Efficient methods for the solution of n-dimensional systems of nonlinear equations are critical for numerous applications. For the system F(x) = 0, the well-known Newton’s method employs the derivative matrix F′(x) and under modest assumptions delivers quadratic convergence near a solution with the error squared at each iteration. Often, a significant cost is the production and use of F’, and effectively exploiting this matrix once calculated has motivated many extensions, a new family of which is developed in this paper.
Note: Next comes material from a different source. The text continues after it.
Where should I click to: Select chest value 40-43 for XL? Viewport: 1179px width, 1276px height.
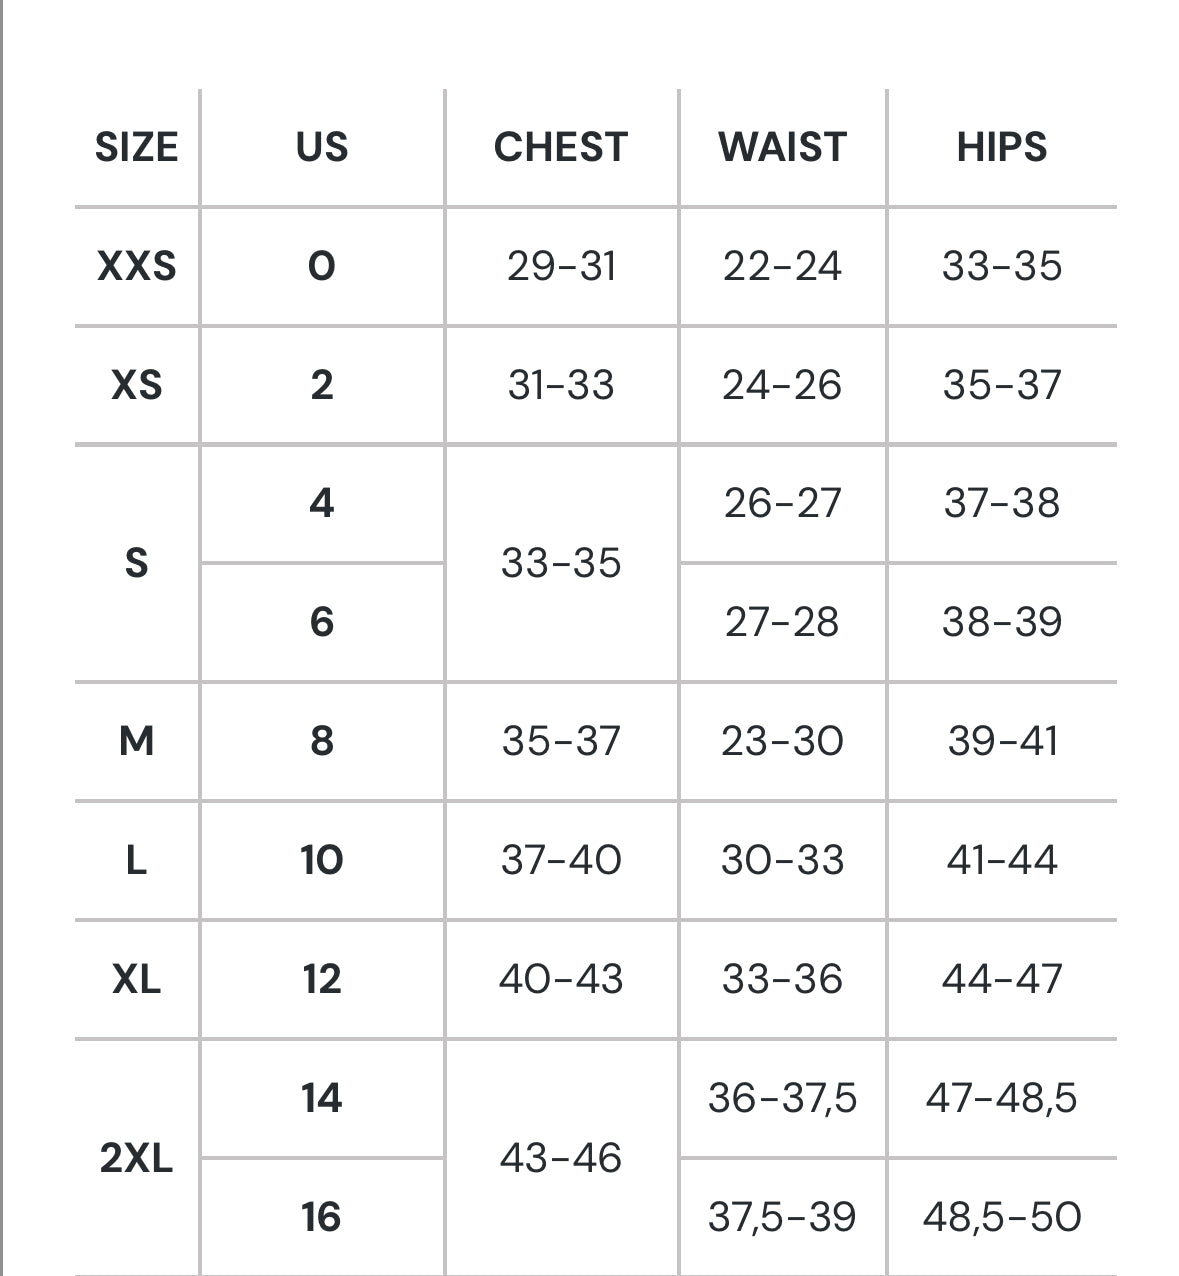561,979
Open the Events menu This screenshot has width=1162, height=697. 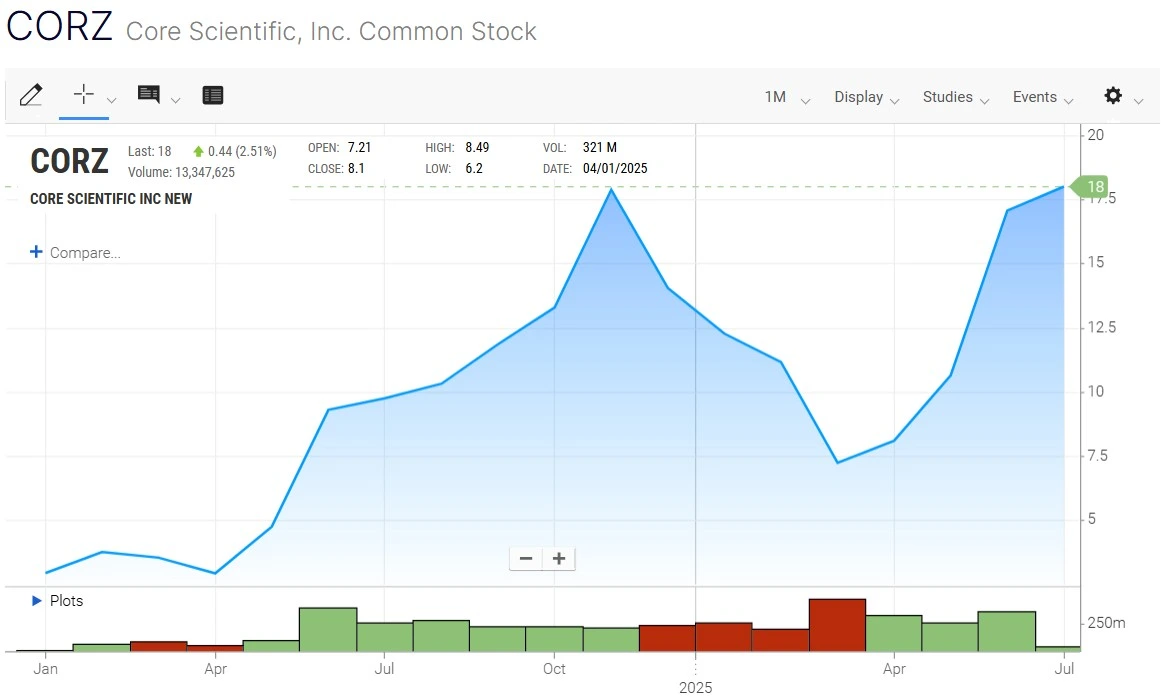[x=1036, y=96]
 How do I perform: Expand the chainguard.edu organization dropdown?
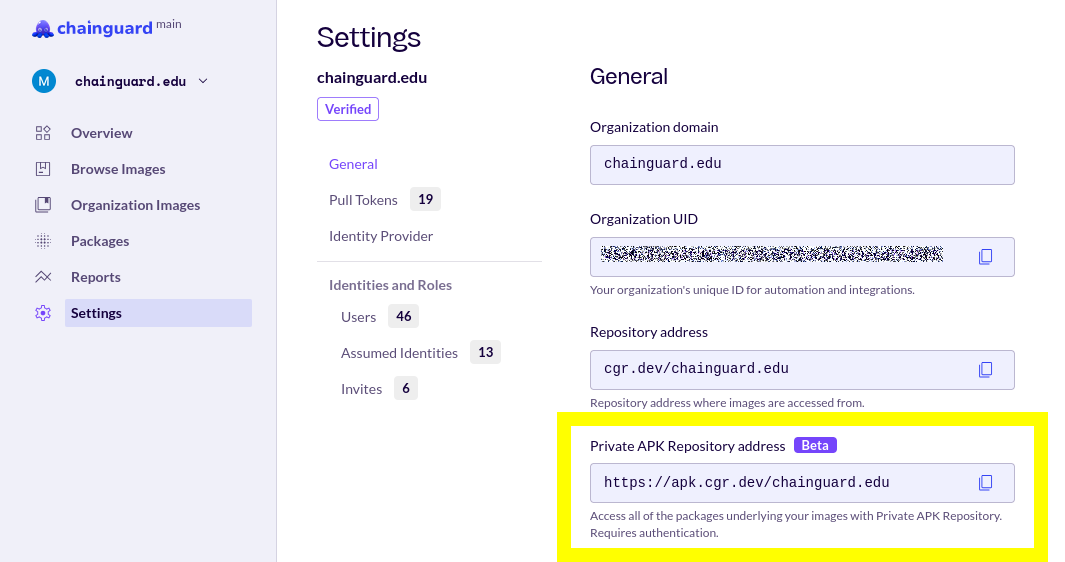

In these approaches, improvements on the order of convergence are accomplished with the help of repeated use of a calculated F′. Starting with an existing third-order two-step method, which uses the same calculated F′ twice, the authors introduce parameters, determine their optimal values theoretically, and then inductively extend their approach to an m + 1 step method of order m + 2. Significantly, only one evaluation of F′ is used for each m + 1 step, and for the analysis F needs only to be third Fréchet differentiable.
A detailed efficiency study incorporating computational cost and order is provided for the proposed method and reviewed for a set of alternative methods in the literature that reuse F′ evaluations. Comparisons are neatly presented using graphs whose axes relate the key costs of computing elements of F and F′. Numerical experiments are included using extended precision (200-digit mantissa) to capture the high-order behavior for a number of test cases. The proposed method’s efficiency increases with m and is advantageous for larger systems.